3. The regulated entity should ensure that outsourcing arrangements neither diminish its ability to fulfil its obligations to customers and regulators, nor impede effective supervision by regulators.
4. The regulated entity should conduct appropriate due diligence in selecting third-party service providers.
5. Outsourcing relationships should be governed by written contracts that clearly describe all material aspects of the outsourcing arrangement, including the rights, responsibilities and expectations of all parties.
6. The regulated entity and its service providers should establish and maintain contingency plans, including a plan for disaster recovery and periodic testing of backup facilities.
7. The regulated entity should take appropriate steps to require that service providers protect confidential information of both the regulated entity and its clients from intentional or inadvertent disclosure to unauthorised persons.
8. Regulators should take into account outsourcing activities as an integral part of their ongoing assessment of the regulated entity.
Regulators should assure themselves by appropriate means that any outsourcing arrangements do not hamper the ability of a regulated entity to meet its regulatory requirements.
9. Regulators should be aware of the potential risks posed where the outsourced activities of multiple regulated entities are concentrated within a limited number of service providers.

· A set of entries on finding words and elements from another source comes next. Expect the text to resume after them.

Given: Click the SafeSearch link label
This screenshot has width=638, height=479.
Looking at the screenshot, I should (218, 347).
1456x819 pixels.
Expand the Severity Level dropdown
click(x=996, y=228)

You can read the expanded explanations for each principle in the source document. (Some of them — such as number 7, on protecting confidential data, are truly slim pickin's.) But here, let's look at number 5, on written contracts, which provides a fairly well-rounded outline for any type of contract on outsourcing..
The full write-up says:
Outsourcing relationships should be governed by written contracts that clearly describe all material aspects of the outsourcing arrangement, including the rights, responsibilities and expectations of all parties.

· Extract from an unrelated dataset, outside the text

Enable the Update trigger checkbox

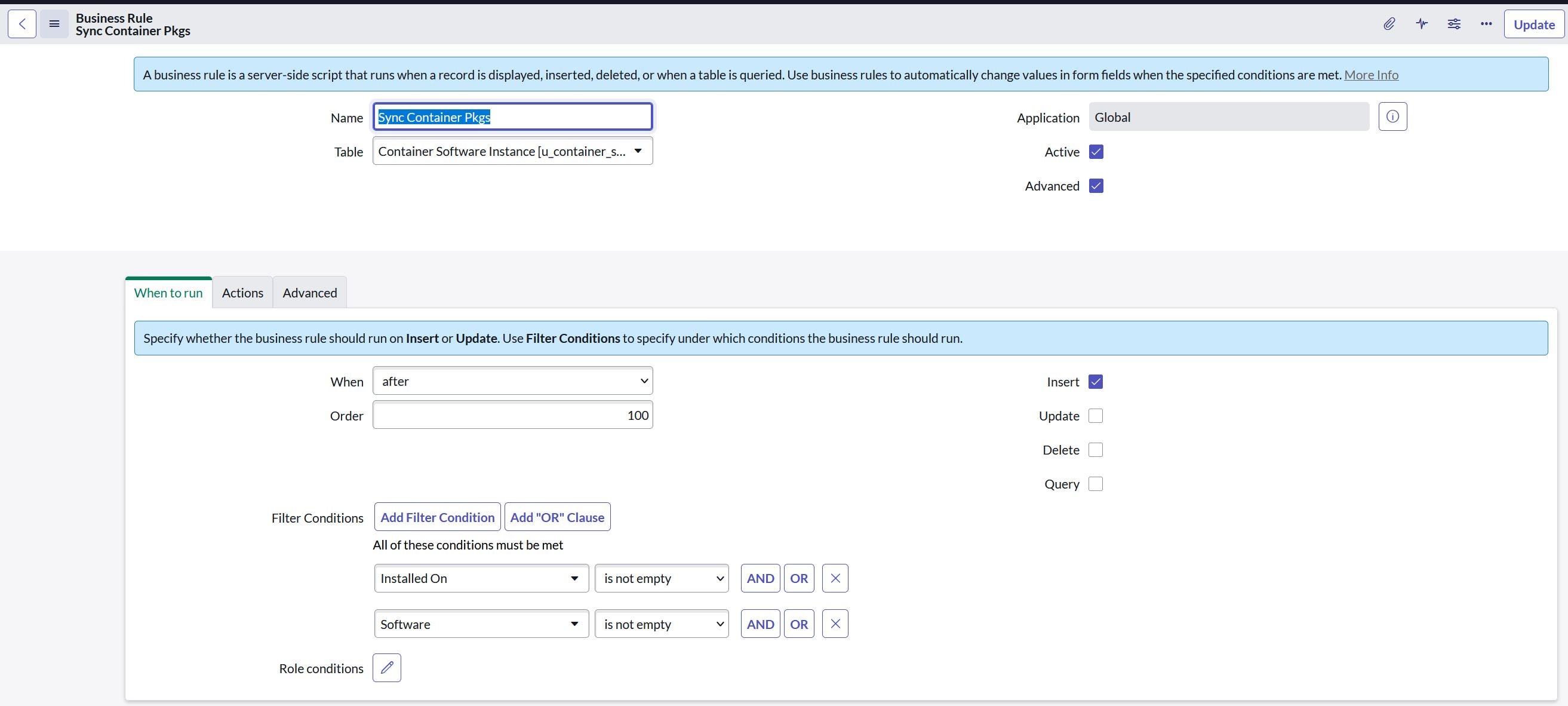[x=1095, y=416]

Outsourcing arrangements should be governed by a clearly written contract, the nature and detail of which should be appropriate to the materiality of the outsourced activity in relation to the ongoing business of the regulated entity. A written contract is an important management tool and appropriate contractual provisions can reduce the risk of non-performance or disagreements regarding the scope, nature and quality of the service to be provided. Some key provisions of this contract would be that:
The contract should clearly define what activities are going to be outsourced, including appropriate service and performance levels. The service provider’s ability to meet performance requirements in both quantitative and qualitative terms should be assessable in advance;
The contract should neither prevent nor impede the regulated entity from meeting its respective regulatory obligations, nor the regulator from exercising its regulatory powers;
The regulated entity must ensure it has the ability to access all books, records and information relevant to the outsourced activity in the service provider;
The contract should provide for the continuous monitoring and assessment by the regulated entity of the service provider so that any necessary corrective measures can be taken immediately;
A termination clause and minimum periods to execute a termination provision, if deemed necessary, should be included. The latter would allow the outsourced services to be transferred to another third-party service provider or to be incorporated into the regulated entity. Such a clause should include provisions relating to insolvency or other material changes in the corporate form, and clear delineation of ownership of intellectual property following termination, including transfers of information back to the regulated entity (see principle VI below) and other duties that continue to have an effect after the termination of the contract;
Material issues unique to the outsourcing arrangement should be meaningfully addressed. For example, where the service provider is located abroad, should include choice-of-law provisions and agreement covenants and covenants that provide for adjudication of disputes between the parties laws of a specific jurisdiction;
The contract should include, where appropriate, conditions of subcontracting third-party service provider for all or part of an outsourced activity. In cases it should require approval by the regulated entity of the use of subcontractors by the third-party service provider for all or part of a serviced activity or activity delivered. More generally, the contract should provide the regulated entity ability to maintain a similar control over the risks when a service provider to other third parties as in the original direct outsourcing arrangement.